Rage is the first mechanical broadhead I used after loosing several deer to Muzzy's. So far Im 16 for 16 with the furthest going maybe 40 yards and the farthest shot was 47 yards. Until they quit making them is the only time Im gonna quit shooting them. I killed 5 deer last year with one broadhead and one arrow, just hit them with a sharpener a couple licks and they were good to go. I didnt crush any bone on either of the shots which play a big part in not damaging the blades.......100% Rage!


----------



## deersniper270 (Apr 29, 2009)

bigbulls said:


> Working sporting goods retail we don't get paid crap but we do get to play with all the toys. The Slick Tricks are, IMO, about the best performing broadhead on the market for North American game. They're 100% steel, tough as nails, God awful sharp, fly extremely well, penetrate extremely well through bone, and cut more tissue than most mechanicals on the market... including Rage. Personally I just don't see any need to shoot a mechanical broadhead. I just don't see a reason why I would risk having the only piece of the entire set up that actually kills the animal to be anything less than completely reliable.
> 
> With your specs I would use the slick trick magnum, razor trick, or the new viper trick. I would lean away from the Grizz trick just because it its over all size.
> 
> ...


Yeah with my setup (Diamond Razor Edge) I've been using the 40KE Rage since my bow isn't as fast as some of the newer bows out there. If I hit perfect in the heart they do great but the hole they make is a sliver and they run forever. I tried the Redhead Gator last year and they flew very straight like the rage and put a doe down but she ran like 80yards with a double lung. I just want something that'll make a good hole and I can reuse it. I missed twice last year misjudging a hill shot and the rages were done. 

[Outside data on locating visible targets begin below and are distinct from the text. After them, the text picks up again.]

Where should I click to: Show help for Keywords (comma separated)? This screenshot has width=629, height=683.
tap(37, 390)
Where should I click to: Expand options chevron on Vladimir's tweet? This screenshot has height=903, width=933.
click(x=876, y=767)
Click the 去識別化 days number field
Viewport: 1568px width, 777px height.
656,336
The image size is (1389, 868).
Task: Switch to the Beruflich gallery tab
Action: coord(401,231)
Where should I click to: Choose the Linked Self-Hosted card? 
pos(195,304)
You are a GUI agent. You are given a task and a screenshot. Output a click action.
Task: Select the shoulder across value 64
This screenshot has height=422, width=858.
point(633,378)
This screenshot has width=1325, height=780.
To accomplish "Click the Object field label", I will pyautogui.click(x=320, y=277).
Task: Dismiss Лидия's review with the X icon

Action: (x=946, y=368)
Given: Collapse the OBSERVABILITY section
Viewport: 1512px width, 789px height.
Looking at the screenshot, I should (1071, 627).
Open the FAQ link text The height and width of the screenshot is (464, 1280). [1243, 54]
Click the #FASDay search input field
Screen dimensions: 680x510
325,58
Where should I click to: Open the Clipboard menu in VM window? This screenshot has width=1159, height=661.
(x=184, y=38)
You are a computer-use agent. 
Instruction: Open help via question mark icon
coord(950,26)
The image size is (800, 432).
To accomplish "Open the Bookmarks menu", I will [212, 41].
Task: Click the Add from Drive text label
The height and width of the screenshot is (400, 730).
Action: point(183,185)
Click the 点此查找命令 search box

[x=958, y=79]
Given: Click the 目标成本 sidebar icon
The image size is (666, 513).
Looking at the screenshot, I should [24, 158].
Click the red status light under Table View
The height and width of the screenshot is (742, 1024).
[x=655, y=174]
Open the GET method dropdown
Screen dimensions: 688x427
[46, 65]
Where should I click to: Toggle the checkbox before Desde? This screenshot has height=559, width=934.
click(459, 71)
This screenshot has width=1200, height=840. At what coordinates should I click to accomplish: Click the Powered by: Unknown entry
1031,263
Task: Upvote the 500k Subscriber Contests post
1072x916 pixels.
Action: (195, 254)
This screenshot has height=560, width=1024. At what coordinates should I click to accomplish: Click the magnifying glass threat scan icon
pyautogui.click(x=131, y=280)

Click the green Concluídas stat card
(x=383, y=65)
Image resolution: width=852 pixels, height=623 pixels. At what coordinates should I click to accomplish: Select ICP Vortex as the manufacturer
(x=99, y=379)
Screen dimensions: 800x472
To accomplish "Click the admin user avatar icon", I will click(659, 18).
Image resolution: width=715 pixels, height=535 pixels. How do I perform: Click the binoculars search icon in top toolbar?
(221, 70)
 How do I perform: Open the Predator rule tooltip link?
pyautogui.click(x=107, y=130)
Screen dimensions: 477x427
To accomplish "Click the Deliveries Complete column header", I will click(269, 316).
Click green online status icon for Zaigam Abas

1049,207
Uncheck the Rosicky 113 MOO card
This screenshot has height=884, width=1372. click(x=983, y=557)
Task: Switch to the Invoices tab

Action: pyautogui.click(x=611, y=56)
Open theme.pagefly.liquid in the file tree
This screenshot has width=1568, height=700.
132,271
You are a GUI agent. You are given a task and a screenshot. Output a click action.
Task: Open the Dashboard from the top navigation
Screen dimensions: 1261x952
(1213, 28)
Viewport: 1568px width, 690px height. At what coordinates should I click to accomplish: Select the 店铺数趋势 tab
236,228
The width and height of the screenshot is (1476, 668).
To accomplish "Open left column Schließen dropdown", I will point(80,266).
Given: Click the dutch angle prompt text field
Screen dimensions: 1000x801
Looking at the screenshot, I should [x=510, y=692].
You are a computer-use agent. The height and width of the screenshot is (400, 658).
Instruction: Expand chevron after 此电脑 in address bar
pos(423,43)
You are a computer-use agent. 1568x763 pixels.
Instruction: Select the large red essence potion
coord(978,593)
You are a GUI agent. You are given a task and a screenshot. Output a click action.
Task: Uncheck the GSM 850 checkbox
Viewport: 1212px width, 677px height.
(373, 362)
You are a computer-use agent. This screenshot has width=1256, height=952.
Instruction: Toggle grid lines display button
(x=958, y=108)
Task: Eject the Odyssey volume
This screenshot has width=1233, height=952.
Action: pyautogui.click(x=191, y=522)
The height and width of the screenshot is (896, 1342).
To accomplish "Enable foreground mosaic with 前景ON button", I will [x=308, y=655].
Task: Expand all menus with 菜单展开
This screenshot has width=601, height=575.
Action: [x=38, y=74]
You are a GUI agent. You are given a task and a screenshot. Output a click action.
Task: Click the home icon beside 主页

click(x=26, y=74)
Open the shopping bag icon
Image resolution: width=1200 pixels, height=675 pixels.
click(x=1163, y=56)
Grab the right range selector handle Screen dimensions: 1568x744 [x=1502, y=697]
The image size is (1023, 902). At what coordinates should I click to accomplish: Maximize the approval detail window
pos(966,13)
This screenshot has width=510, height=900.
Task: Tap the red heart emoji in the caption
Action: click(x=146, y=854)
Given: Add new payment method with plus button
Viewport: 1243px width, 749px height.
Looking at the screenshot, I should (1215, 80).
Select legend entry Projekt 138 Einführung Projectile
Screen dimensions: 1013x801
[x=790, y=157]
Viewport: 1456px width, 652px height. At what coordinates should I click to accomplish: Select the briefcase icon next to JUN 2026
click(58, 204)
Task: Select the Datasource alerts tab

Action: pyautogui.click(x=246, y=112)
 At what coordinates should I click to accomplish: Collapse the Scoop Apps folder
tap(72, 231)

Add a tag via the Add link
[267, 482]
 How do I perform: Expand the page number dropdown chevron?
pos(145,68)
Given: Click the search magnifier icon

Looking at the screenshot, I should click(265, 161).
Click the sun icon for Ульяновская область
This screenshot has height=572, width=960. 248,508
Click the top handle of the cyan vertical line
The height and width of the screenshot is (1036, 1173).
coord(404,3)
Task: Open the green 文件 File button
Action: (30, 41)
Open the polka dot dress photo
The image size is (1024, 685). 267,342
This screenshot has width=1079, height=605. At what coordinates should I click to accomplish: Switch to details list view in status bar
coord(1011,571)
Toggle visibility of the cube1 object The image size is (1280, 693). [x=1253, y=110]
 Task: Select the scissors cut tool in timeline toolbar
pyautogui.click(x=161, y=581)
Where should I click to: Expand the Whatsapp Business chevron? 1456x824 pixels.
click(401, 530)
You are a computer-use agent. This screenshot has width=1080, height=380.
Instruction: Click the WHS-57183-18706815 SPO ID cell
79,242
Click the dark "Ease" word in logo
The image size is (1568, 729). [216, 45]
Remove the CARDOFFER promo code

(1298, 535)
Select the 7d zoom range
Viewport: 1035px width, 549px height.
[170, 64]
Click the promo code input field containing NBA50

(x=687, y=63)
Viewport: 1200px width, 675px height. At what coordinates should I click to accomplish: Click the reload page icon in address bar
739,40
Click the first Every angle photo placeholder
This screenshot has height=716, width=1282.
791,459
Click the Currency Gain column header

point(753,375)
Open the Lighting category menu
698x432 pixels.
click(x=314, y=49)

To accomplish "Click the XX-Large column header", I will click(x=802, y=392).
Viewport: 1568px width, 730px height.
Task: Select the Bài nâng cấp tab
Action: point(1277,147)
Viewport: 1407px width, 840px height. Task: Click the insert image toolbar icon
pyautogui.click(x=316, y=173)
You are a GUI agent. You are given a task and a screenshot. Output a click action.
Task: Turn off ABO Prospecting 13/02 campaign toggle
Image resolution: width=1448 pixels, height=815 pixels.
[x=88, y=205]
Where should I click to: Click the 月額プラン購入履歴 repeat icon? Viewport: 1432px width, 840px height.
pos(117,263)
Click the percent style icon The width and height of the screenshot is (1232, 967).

Hope the slick tricks workout. Oh and my bow is tuned I guess I meant will I have to adjust my sights or will they fly the same as field points like the rage. I guess I'll be buying a pack soon and figuring it out before the season!


----------



## Splittine (Nov 24, 2007)

Do yourself a favor and take your bow to Outcast to have it tuned. It needs to be paper tuned.


----------



## dajowi (Jan 15, 2008)

You can kill 'em with field points if you put it in the right spot. To answer the question, I'll be shooting tricks...


----------



## Grassflatsfisher (Oct 3, 2007)

Quartering trick exit...









Broad side trick entrance...looked like someone shot a roll of quarters through her....


----------



## bigbulls (Mar 12, 2008)

> Oh and my bow is tuned I guess I meant will I have to adjust my sights or will they fly the same as field points like the rage.


If you are shooting a quality broadhead then you should not have to adjust your sights. IF you have to adjust your sights to your broadheads then something about your set up is off. It may not be the bow itself. It could be an under spined arrow, it could be the broadhead isn't perfectly square to the arrow, it could be low quality arrows (buy the best arrows you can afford). Any number of things could be off just a little.

There are several more things that go into being perfectly tuned than just the bow. Think of a complete bow set up as tuning an entire band. If just one instrument in the band is off then the band doesn't sound as good as it could.




> Hope the slick tricks workout.


I would strongly suggest the razor tricks or the viper tricks. 

Another thing that will help you tremendously with penetration and getting an exit wound is a *heavy arrow with a heavier tip*. Yeah, you loose some speed but you gain a lot in penetration. Build an arrow that weighs 6 to 8 grains per pound of draw weight and be amazed at how much better they will penetrate through a deer.






> Do yourself a favor and take your bow to Outcast to have it tuned. It needs to be paper tuned.


As I said above. Paper tuning is a starting point. It's pretty easy to get a perfect bullet hole in paper with field tips and badly under or over spined arrows. I can usually paper tune any bow, with what ever arrow you have in your quiver, in a few minutes but it doesn't mean much unless every thing else is right also. Screw a broadhead on one of these under spined arrows and all that tuning was for nothing.

Another thing is that no one but you can get your bow tuned perfectly. I don't care who you take it to, what method they use, if they use a hooter shooter, etc... etc... if they, and not you, shoot the bow and tune it with them shooting it then it isn't tuned. Simple as that. Some people are intimidated with tuning a bow and they are fine with having me or someone else tune their bow and that's fine, glad to do it, but it isn't going to be tuned as well as it could be.


----------